### Selected text
#####

The viewing for Officer Nickles was attended by Gov. Paul Patton. Her funeral was attended by over 1000 mourners including officers from 73 agencies. After the service over 400 police vehicles with emergency lights flashing escorted the hearse to Spring Hill cemetery.
The killer of Officer Nickles, John Paul Works, was discovered to have been charged with five offenses during the prior two years. He had been free on bail for felony assault and wanton endangerment at the time of the killing. Prosecutors sought the death penalty for Works but a Boyle County jury sentenced him to life in prison instead.
No killer of a police officer sentenced to life in prison should ever be granted parole. Attacks on police are an attack on society itself. The failure of the jury to make sure Works would never be eligible for parole must not be followed up by the Kentucky Parole Board failing to keep him behind bars.

#####

### Data excerpts
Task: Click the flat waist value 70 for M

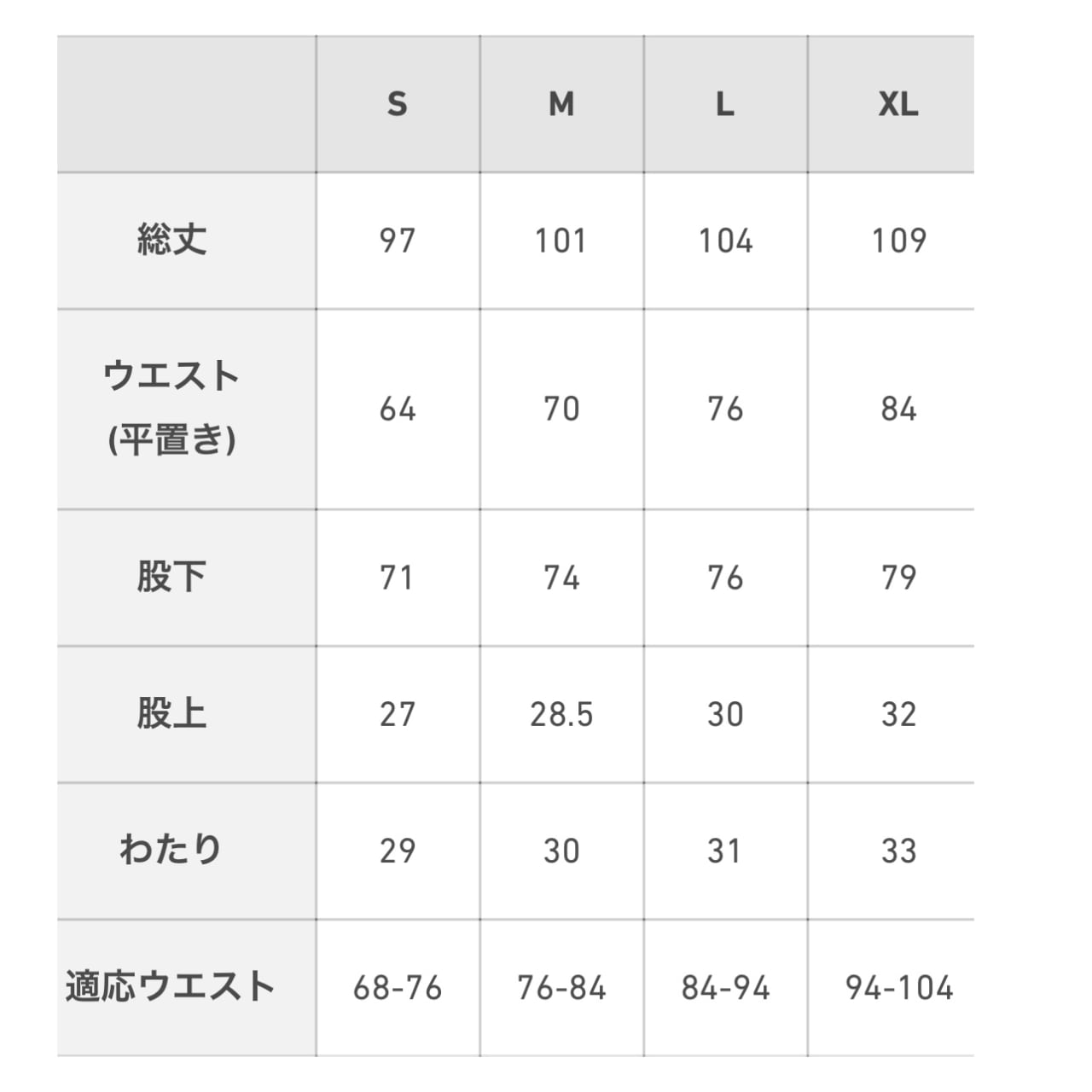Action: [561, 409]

#####

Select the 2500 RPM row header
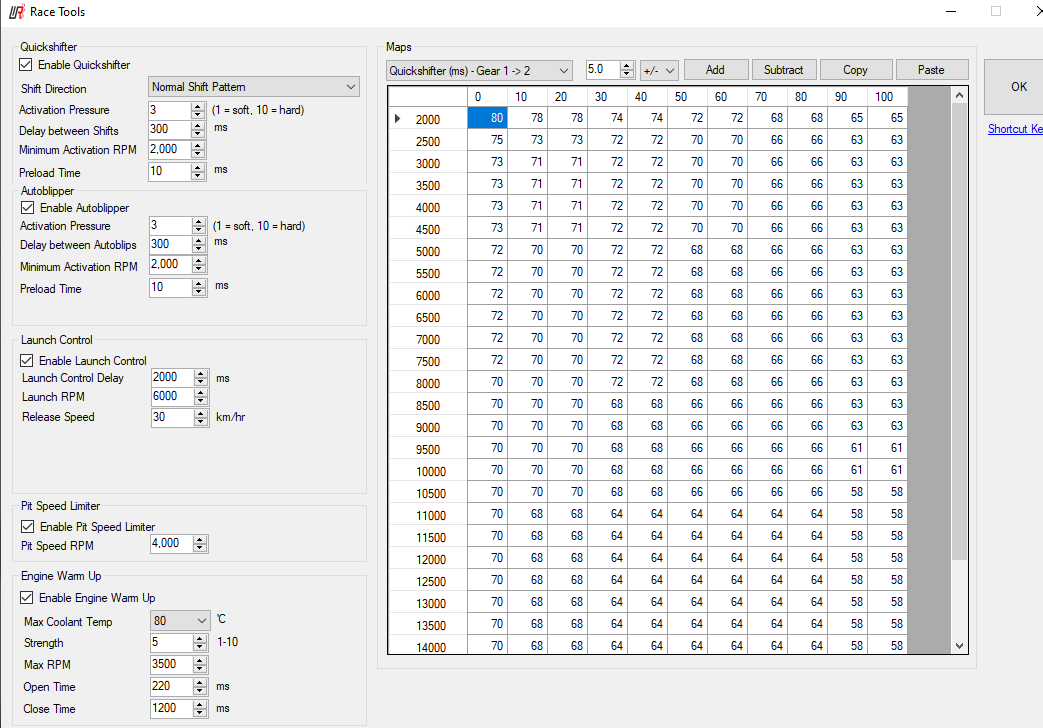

#####

### What to do
- 1) Sum up the text on Officer Nickles in two sentences.
- 2) Answer these questions from the text on Officer Nickles:
(a) Officers from how many agencies attended the funeral?
(b) What two charges was Works free on bail for when the killing happened?
(c) Which county's jury sentenced Works?
- 3) Copy out the stretch of the text on Officer Nickles from "The killer of" through "in prison instead.", word for word.
You can set the records aside.

### Expected responses
- 1) Officer Nickles's funeral drew over 1000 mourners, including officers from 73 agencies, and over 400 police vehicles escorted the hearse to Spring Hill cemetery. Her killer, John Paul Works, who was out on bail at the time, got life in prison from a Boyle County jury, and the text argues the Kentucky Parole Board should never let him out.

- 2)
(a) 73
(b) Felony assault and wanton endangerment
(c) Boyle County

- 3)
The killer of Officer Nickles, John Paul Works, was discovered to have been charged with five offenses during the prior two years. He had been free on bail for felony assault and wanton endangerment at the time of the killing. Prosecutors sought the death penalty for Works but a Boyle County jury sentenced him to life in prison instead.